Kamala D. Harris, Attorney General, Dane R. Gillette, Chief Assistant Attorney General, Lance E. Winters, Assistant Attorney General, Victoria B. Wilson and Viet H. Nguyen, Deputy Attorneys General, for Plaintiff and Respondent.
INTRODUCTION
Appellant Adam S., a minor, appeals from the order of the juvenile court finding that he made criminal threats against a school security officer in violation of Penal Code section 71. Appellant asserts that respondent failed to present substantial evidence supporting necessary findings that he threatened the officer with the intent to interfere with the officer's performance of his duties, and that the officer reasonably believed that the threat could be carried out. We agree that there was not sufficient evidence to support the latter finding, and thus we reverse the order of the juvenile court sustaining the petition under Welfare and Institutions Code section 602 (section 602).
All subsequent undesignated references are to the Penal Code, unless otherwise specified.
FACTUAL AND PROCEDURAL BACKGROUND
Appellant was a 14-year old freshman at Compton High School at the time of the incident that gave rise to the section 602 petition. At the adjudication hearing, Compton High School security officer Larry Ventress testified that on the morning of April 20, 2011, after first period had already begun, he saw a group of five or six young men, including appellant, standing out on the school track. He approached the group and asked, "What are you doing out here? Why are you not in class?" He smelled marijuana smoke as he got closer.
Per campus policy, Officer Ventress searched each of the young men, letting most of them return to class. However, when he searched appellant, he found a small Altoids box containing two cigarette lighters and what appeared to be marijuana residue. Possession of a cigarette lighter on school grounds is a violation of school rules. Accordingly, Officer Ventress detained appellant and took him to the school "process center" to begin the suspension process.
In the process center, appellant got very upset when Officer Ventress said that he was being suspended. As Officer Ventress was trying to complete the paperwork, appellant told him that he would have "somebody to come up there and fuck [him] up" and "kick [his] ass." Appellant used a regular speaking voice, but his tone was angry. He was seated on a bench while he made the threats, and Officer Ventress testified that he believed appellant was handcuffed to the bench, but he could not remember if he handcuffed him before or after appellant made the threatening statements.
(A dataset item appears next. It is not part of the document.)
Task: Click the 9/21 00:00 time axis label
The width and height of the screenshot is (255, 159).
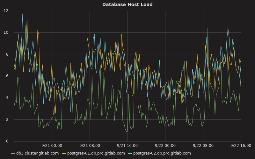Action: (x=52, y=145)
Officer Ventress testified that he did not feel afraid when appellant threatened him. When asked why he had reported the incident to his supervisor, he responded as follows: "Well, it's better for us to do that. Actually, that's what we are supposed to do and have him cited, for one thing. Because you're not supposed to have violators on campus. That's a rule, anyway. And then, when you call yourself - as far as I was concerned, it was a threat. So we have to report it to the officers." No other evidence was presented at trial regarding the incident.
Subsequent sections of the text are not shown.